So I talked to mom yesterday (I was on a brief, but hardcore one-way no speaking thing with her after The Separation discussion, realized I was silly, and quit it) and she said I should call the doctor’s office that seems to have forgotten all about me and DEMAND to get an appointment with them. I shrugged and said I didn’t want to talk about it, went home and analyzed it to bits. This is what I figured out.

1. I don’t want to call anyone, least of all the doctor’s office that has fucking DISSED me.

2. Demanding anything goes very much against all the oh-so-girly bits of my upbringing; even if I want to be the kind of person who demands things, I’m really not.

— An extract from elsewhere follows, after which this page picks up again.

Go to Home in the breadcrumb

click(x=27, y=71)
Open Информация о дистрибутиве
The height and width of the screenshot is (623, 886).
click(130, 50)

3. If I would get an appointment after calling, demanding, and refusing to hang up until they said yes, I wouldn’t want the appointment anyway because I would have forced it. I know this is insane, but this is also precisely why I NEED therapy. This presupposes a) that they care about whether I’m there or not, b) that they care about ME, c) that the care/therapy I get is dependent on their feelings towards me, and d) that the person I demand things from will talk smack about me with the person that does the therapy-ing. I know that it doesn’t work that way, but I wouldn’t be comfortable with the situation if I got an appointment after forcing one.

4. I’m pretty sure none of these people can help me, anyway (and this is where the Meyer-Briggs scale bandwagoning begins). I have very high standards as to which people I will listen to and take advice from. Mostly, I’ve realized that the nurses-gone-therapists they have at the doctors’ office have pretty much the same amount of education I have, and my education has mostly revolved around criticizing and deconstructing the theories these people studied as truths. They’re also mostly Freudians, and I fucking HATE Freud. And Freudians. I need a Foucaultian therapist. I don’t think there are any.

I’m also pretty certain they’re all F types. Oh the horror of F types. Being a T, I don’t think there are any aspects of my quirks and insanities I haven’t analyzed to bits yet. I don’t need help with analyzing them again, from the viewpoint of a Freudian F-type. There are few things they can say about my paranoias and phobias that I can’t shoot down too, I suspect. I AM right after all. There are germs and bacteria everywhere, people spread diseases and don’t wash their hands after going to the loo. These are truths; the fact that everyone isn’t a mysophobe probably has more to do with the way they react to this, than the germs themselves. I don’t want to get sick, I definitely don’t want to get stomach bugs, and not being around people lessens the risk of getting ill. The thing with phobias are they are said to be irrational fears; I’m pretty convinced my fear IS rational. The denial of the possibility to get sick from fraternizing with the plebs is what is irrational. I suspect the Freudian F-type therapists will have a very hard time convincing me of anything else.

Meh. I don’t know what else to say. I suspect these are all things therapists would say is part of my problem. Maybe it is. I just have a very hard time allowing anyone else to tell me how to do things.